SEITENTEXT:
▼▼▼
Immer wieder gibt es Sprünge in der Zeit zurück, beispielsweise als Boris neu in Johannas Schule kam oder zur Klassenfahrt nach Spanien. Das verlangt meine Aufmerksamkeit, damit ich weiß, wo und wann wir uns gerade befinden, dient aber gut der Charakterisierung der Protagonisten. Jan Schomburg geht dabei tief in die Psyche seiner Darsteller, die sich ihr Verhalten oft selbst nicht so richtig erklären können. Das ist so fesselnd, dass die Handlung selbst eher vernachlässigt werden kann.






Dazu passt der Sprachstil: Johanna umschreibt den Kern ihrer Überlegungen ganz gerne. Das führt häufig zu Verschachtelungen, bei denen sie sich im Kreis zu drehen scheint. In Verbindung mit ihrer jugendlichen, etwas abgerissenen Ausdrucksweise hat mir dieser ungewöhnliche Stil sehr gut gefallen.

„Ich kann nur verlieren, wenn ich jetzt etwas sage. Und das liegt daran, dass ich eigentlich verstehen müsste, was gerade passiert. Zumindest habe ich das Gefühl, dass Boris voraussetzt, dass ich Bescheid weiß. Und obwohl ich überhaupt nicht Bescheid weiß, sage ich lieber nichts, damit wenigstens die Möglichkeit bestehen bleibt, ich würde es wissen. Aber ich habe echt keine Ahnung, was gerade in Boris vorgeht." (S. 134)
▲▲▲
AUFGABEN:
1. Prüfen Sie, ob die folgenden Aussagen mit der Rezension übereinstimmen, und belegen Sie jede Antwort mit den entscheidenden Worten der Rezension im genauen Wortlaut: (a) Die Rückblenden tragen nichts zur Charakterisierung der Figuren bei. (b) Der ungewöhnliche Sprachstil wird in der Rezension positiv bewertet. (c) Die Figuren können sich ihr Verhalten stets genau erklären.
2. Knüpfen Sie an den letzten Satz der Rezension an und schreiben Sie diese weiter.

BEREITGESTELLTE DATENSÄTZE:
▼▼▼
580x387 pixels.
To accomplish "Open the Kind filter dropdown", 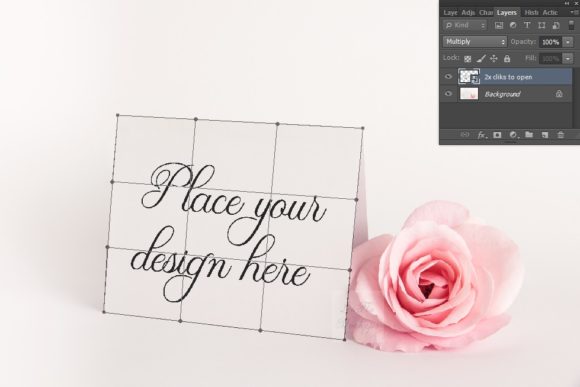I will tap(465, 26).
▲▲▲
▼▼▼
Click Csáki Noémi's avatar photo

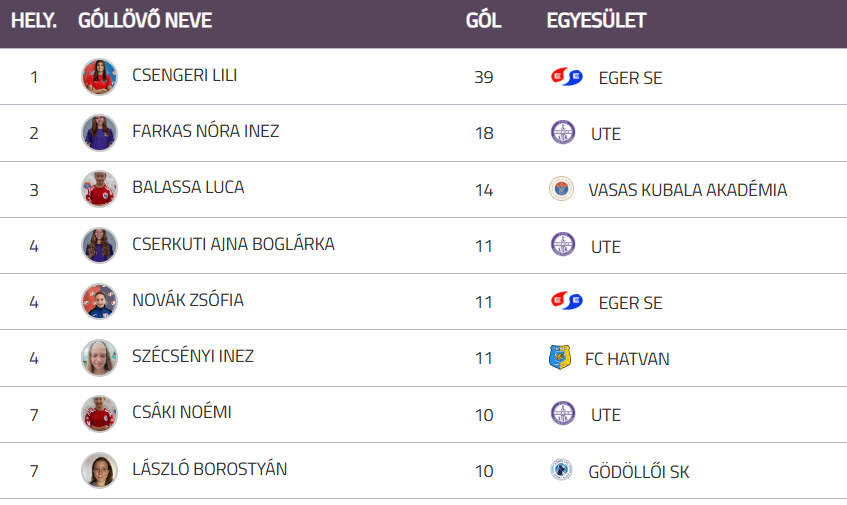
▲▲▲
LÖSUNGEN:
1.
(a) Nein: „dient aber gut der Charakterisierung der Protagonisten“
(b) Ja: „hat mir dieser ungewöhnliche Stil sehr gut gefallen“
(c) Nein: „die sich ihr Verhalten oft selbst nicht so richtig erklären können“

2.
Persönliches Fazit

„Das Licht und die Geräusche" ist ein Roman, der weniger von einer dramatischen Geschichte, dafür aber von der feinsinnigen Charakterisierung der Darsteller getragen wird. Die Wirrungen und Irrungen der Jugend hat Jan Schomburg in eine dazu passende Sprache umgesetzt, die ausgesprochen gut die Gedanken und Gefühle der jungen Erzählerin vermittelt.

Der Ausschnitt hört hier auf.